● Collected data

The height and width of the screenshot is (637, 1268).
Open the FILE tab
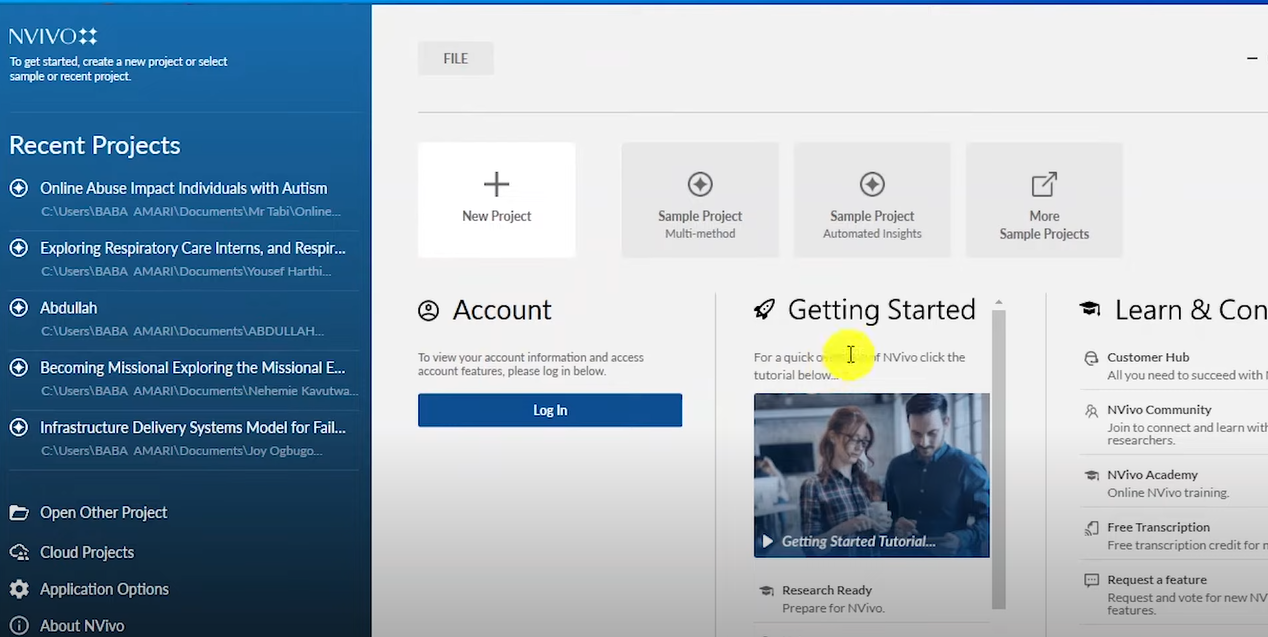pyautogui.click(x=455, y=58)
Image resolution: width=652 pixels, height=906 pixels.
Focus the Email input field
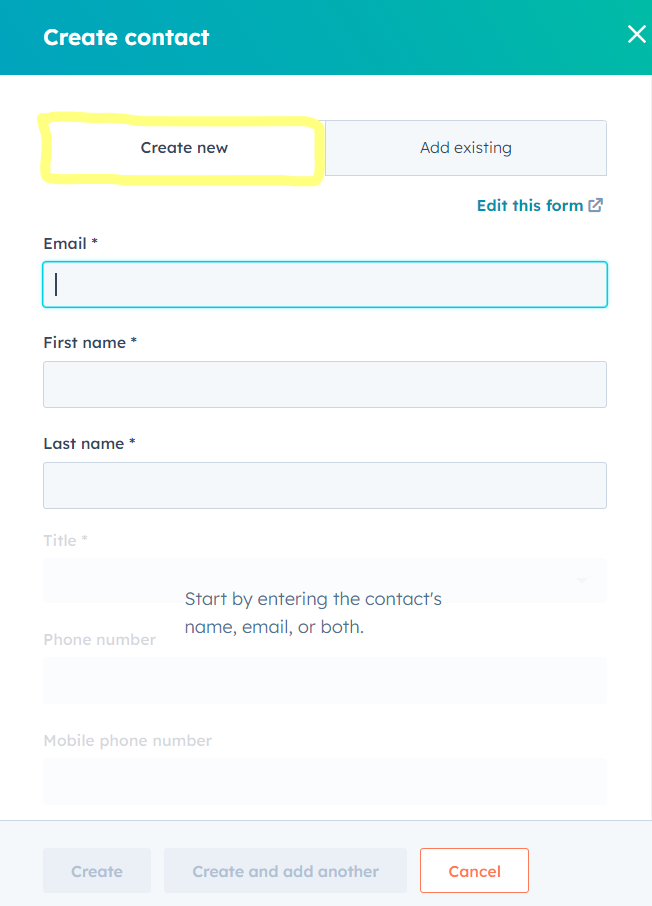tap(325, 284)
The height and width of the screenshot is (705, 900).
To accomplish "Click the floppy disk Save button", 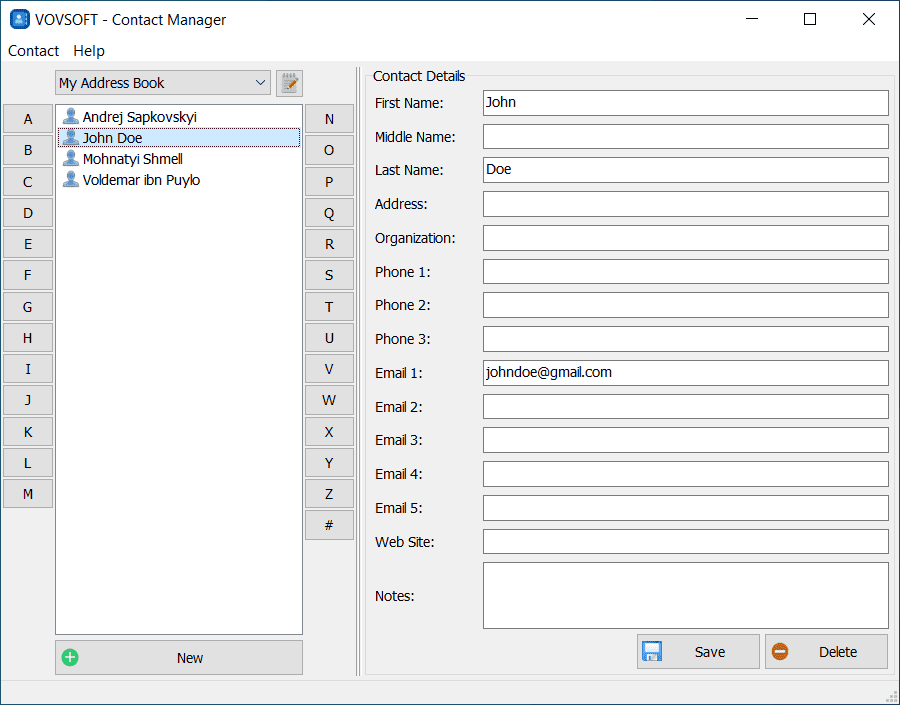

● Prompt
Apart from the pictures, all of the data must be duplicated exactly as shown above.

● Expected answer
The height and width of the screenshot is (637, 1268).
Open the FILE tab
pyautogui.click(x=455, y=58)
Image resolution: width=652 pixels, height=906 pixels.
Focus the Email input field
tap(325, 284)
The height and width of the screenshot is (705, 900).
To accomplish "Click the floppy disk Save button", 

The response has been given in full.